A Republican media consultant hosted a focus group this week with 29 Trump supporters in Virginia. "I've never seen anything like this," he said afterwards.
Republican presidential candidate Donald Trump speaks at the Family Leadership Summit in Ames, Iowa on July 18, 2015. (Photo by Nati Harnik/AP)
Republican presidential candidate Donald Trump speaks at the Family Leadership Summit in Ames, Iowa on July 18, 2015.
What might persuade Trump supporters to change their minds? Is there a magic-bullet message his competitors could use to bring him down? Republican consultant Frank Luntz organized a focus group this week in Northern Virginia featuring 29 voters, each of whom considered themselves current or former Trump backers, for the purpose of identifying the frontrunner's biggest weaknesses.
The Washington Post's Dave Weigel, who was on hand for the Luntz panel, reported on the unexpected findings.

To Luntz's amazement, hearing negative information about the candidate made the voters, only a few of whom gave their full names to the press, hug the candidate tighter. "Normally, if I did this for a campaign, I'd have destroyed the candidate by this point," Luntz told a group of reporters when the session ended. "After three hours of showing that stuff?"
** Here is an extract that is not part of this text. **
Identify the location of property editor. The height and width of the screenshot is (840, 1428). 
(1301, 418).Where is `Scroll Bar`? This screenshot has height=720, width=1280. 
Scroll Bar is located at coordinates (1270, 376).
"I've never seen anything like this," Luntz added. "There is no sign of them leaving. He has created or found the magic formula."
It would appear the focus-group participants were a spirited bunch. Most believed ridiculous conspiracy theories about President Obama; they assumed Trump's most outlandish lies were true; they endorsed his anti-Muslim plan; and they discounted any information that originated from major news organizations.
Asked about a three-way race pitting Trump, Marco Rubio, and Hillary Clinton, 19 out of 29 said they'd support Trump's third-party bid. It prompted Luntz to tell reporters, "The Republican establishment just had a heart attack."
This, however, was probably the most important tidbit from the Post's article:

At 6:30, when the session began, all 29 participants were asked to rate their likelihood of voting for Trump, and just 10 people said they were at nine or 10. After one hour of mostly negative questions about Trump, six more people joined that confident group. "I've been talking about negatives, and you're up on him!" said an astounded Luntz. "That's the story of Trump's poll numbers."

This is no small detail. In the usual scenario, a consultant will host a focus group, present them attack ads and negative messaging, and then gauge what had the most significant effect. Campaigns will sometimes even do this for their own candidate, so they can address their most pronounced vulnerabilities.
But this week, in this group, the more criticisms they heard about Trump, the more they ended up liking him. Two of the 29 focus-group participants began the discussion saying they'd cooled on the Republican candidate, but after hearing two-and-a-half hours of negative messaging, they said they were leaving more supportive, not less.
One could make the argument that this is just one focus group, not a major national poll, which is obviously true. Maybe these 29 random Trump voters are representative of a larger whole, maybe not. It's hard to say any with real confidence.
But imagine you're a Republican consultant or a strategist for one of the 13 other GOP presidential candidates. Imagine you're looking at the calendar, worried about the polls, and looking for ways to bring Trump down a peg. After reading about the focus group's reactions to attacks on Trump, what in the world do you do?
The answer, I suspect, is to wait and hope -- for Trump to defeat himself, for his supporters to get bored, and for other candidates to drop out.